On Jun 28, 2020, at 2:24 PM, Noel Chiappa via cctalk
<cctalk at classiccmp.org> wrote:
From: Peter Dick
As I expect you know, RSTS was 'born' on
11th June 1970 as shown when
you print DATE$(1%) ...
This means RSTS/E, the Greatest Operating System ever, has just turned
50 years old.
Err, I expect that that was RSTS-11 in June, 1970, not RSTS-E. Since RSTS-11
(which I learned to program on; happy memories :-) was a BASIC-PLUS only
system, and ran on a PDP-11/20, I suspect it was a fairly different operating
system (although no doubt it's BASIC-PLUS interpreter was ported to RSTS-E).

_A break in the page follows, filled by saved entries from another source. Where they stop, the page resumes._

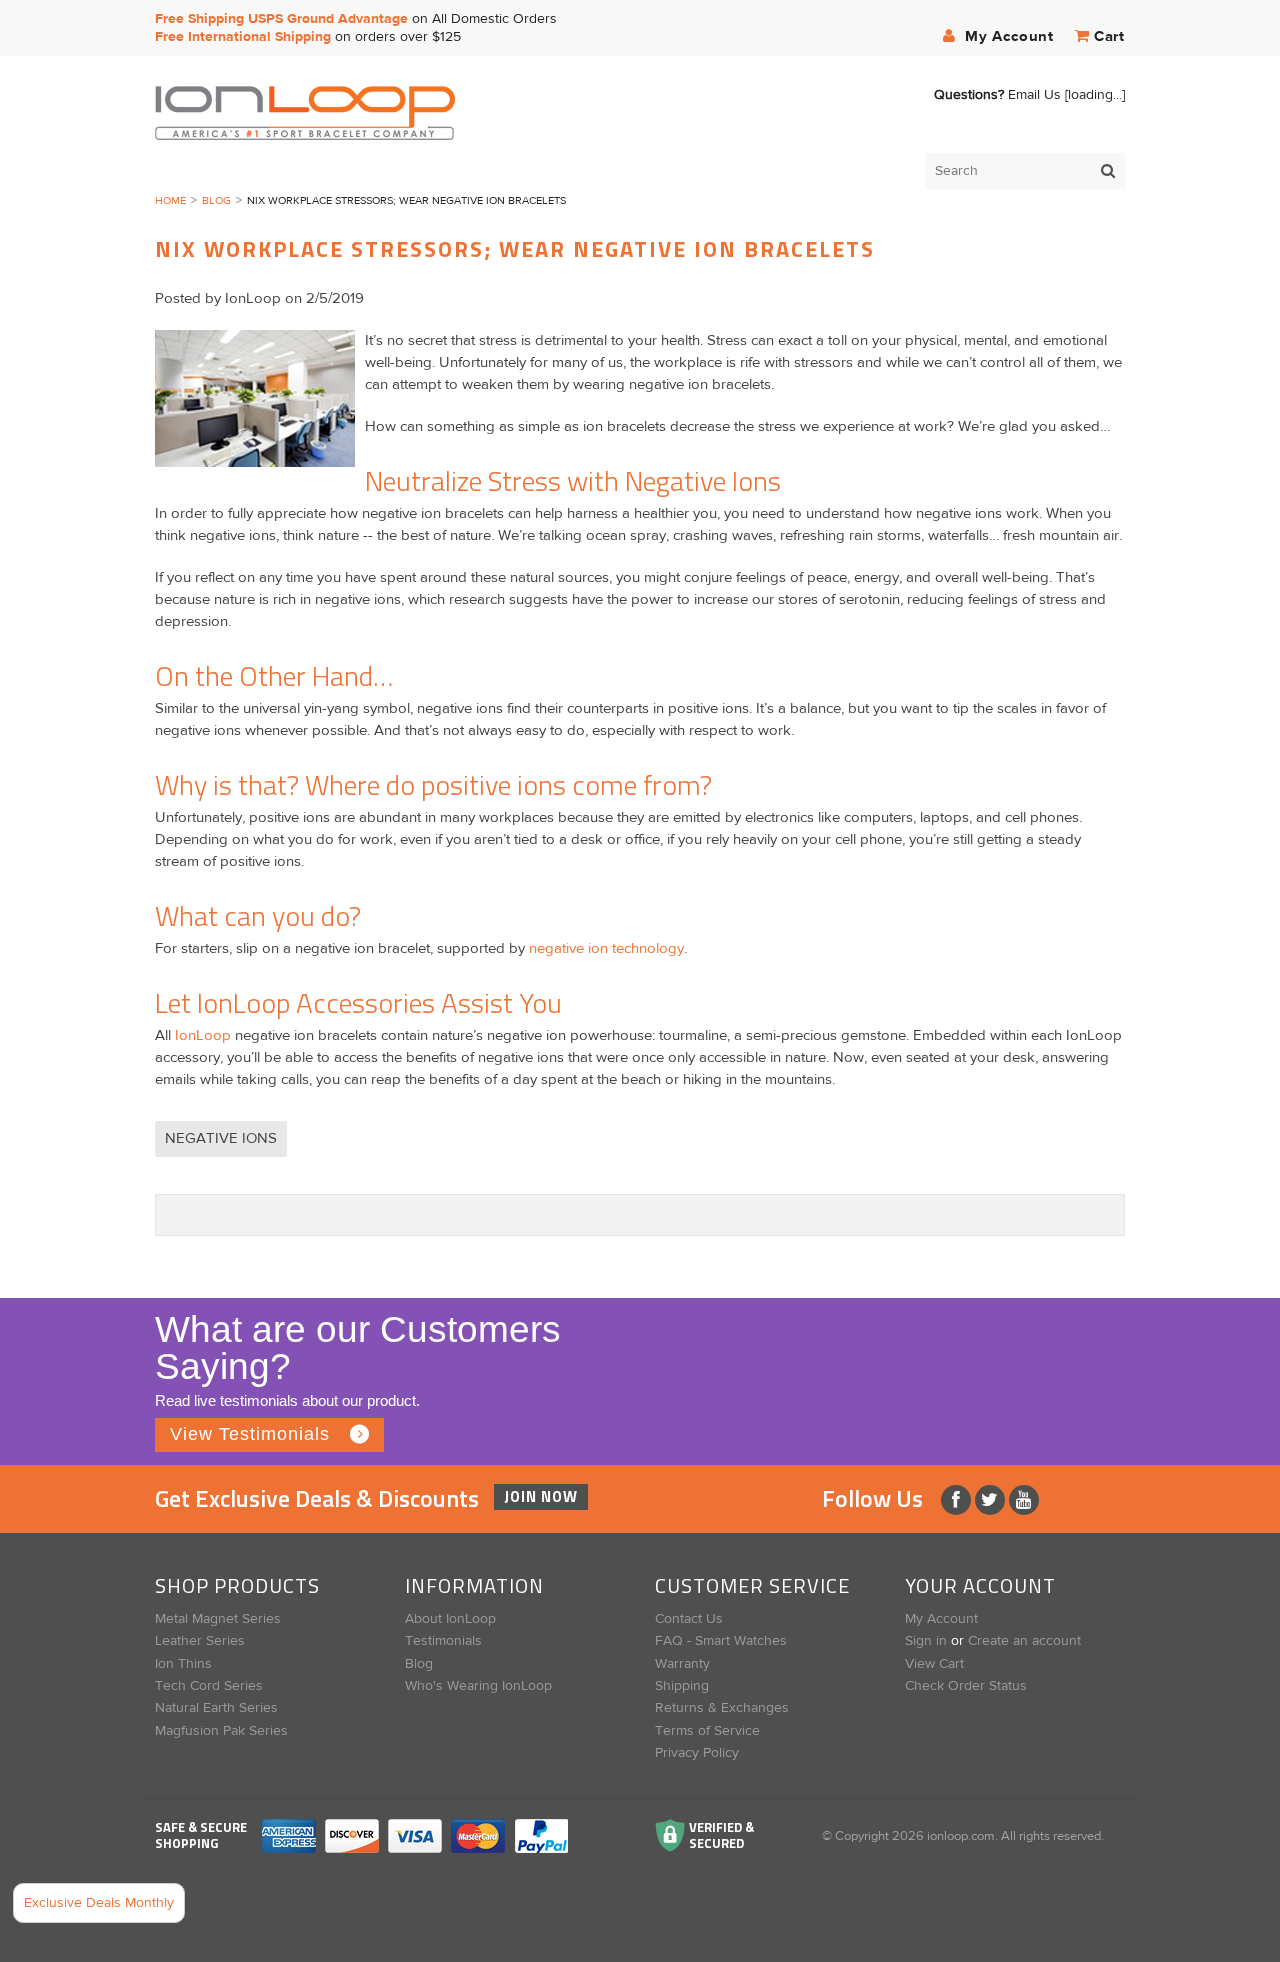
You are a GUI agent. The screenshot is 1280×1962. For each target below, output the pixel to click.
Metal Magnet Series (218, 1619)
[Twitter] (992, 1500)
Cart (1109, 36)
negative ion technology (606, 948)
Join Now (541, 1496)
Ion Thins (183, 1664)
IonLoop (203, 1035)
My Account (1007, 36)
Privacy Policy (697, 1753)
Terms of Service (707, 1731)
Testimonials (443, 1641)
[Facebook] (958, 1500)
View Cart (934, 1664)
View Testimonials (250, 1434)
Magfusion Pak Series (221, 1731)
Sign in (926, 1641)
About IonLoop (450, 1619)
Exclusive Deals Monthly (99, 1903)
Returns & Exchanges (722, 1708)
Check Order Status (966, 1686)
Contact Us (689, 1619)
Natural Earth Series (216, 1708)
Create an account (1024, 1641)
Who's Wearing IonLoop (478, 1686)
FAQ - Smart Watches (721, 1641)
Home (170, 200)
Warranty (682, 1664)
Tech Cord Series (209, 1686)
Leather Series (200, 1641)
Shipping (682, 1686)
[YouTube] (1024, 1500)
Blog (216, 200)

I think RSTS/E needed the -11/45, introduced around June 1972; sources
give 1973 for RSTS/E.
Noel
RSTS/E of course has a bunch of new stuff in it to deal with mapping, but the bulk of the
code carries over from RSTS-11. For example, the file system code is basically the same,
as is a large fraction of driver code as well as core kernel services.
RSTS/E did lose some oddball things, such as the fact that RSTS-11 did BASIC-PLUS string
garbage collection through a file processor overlay.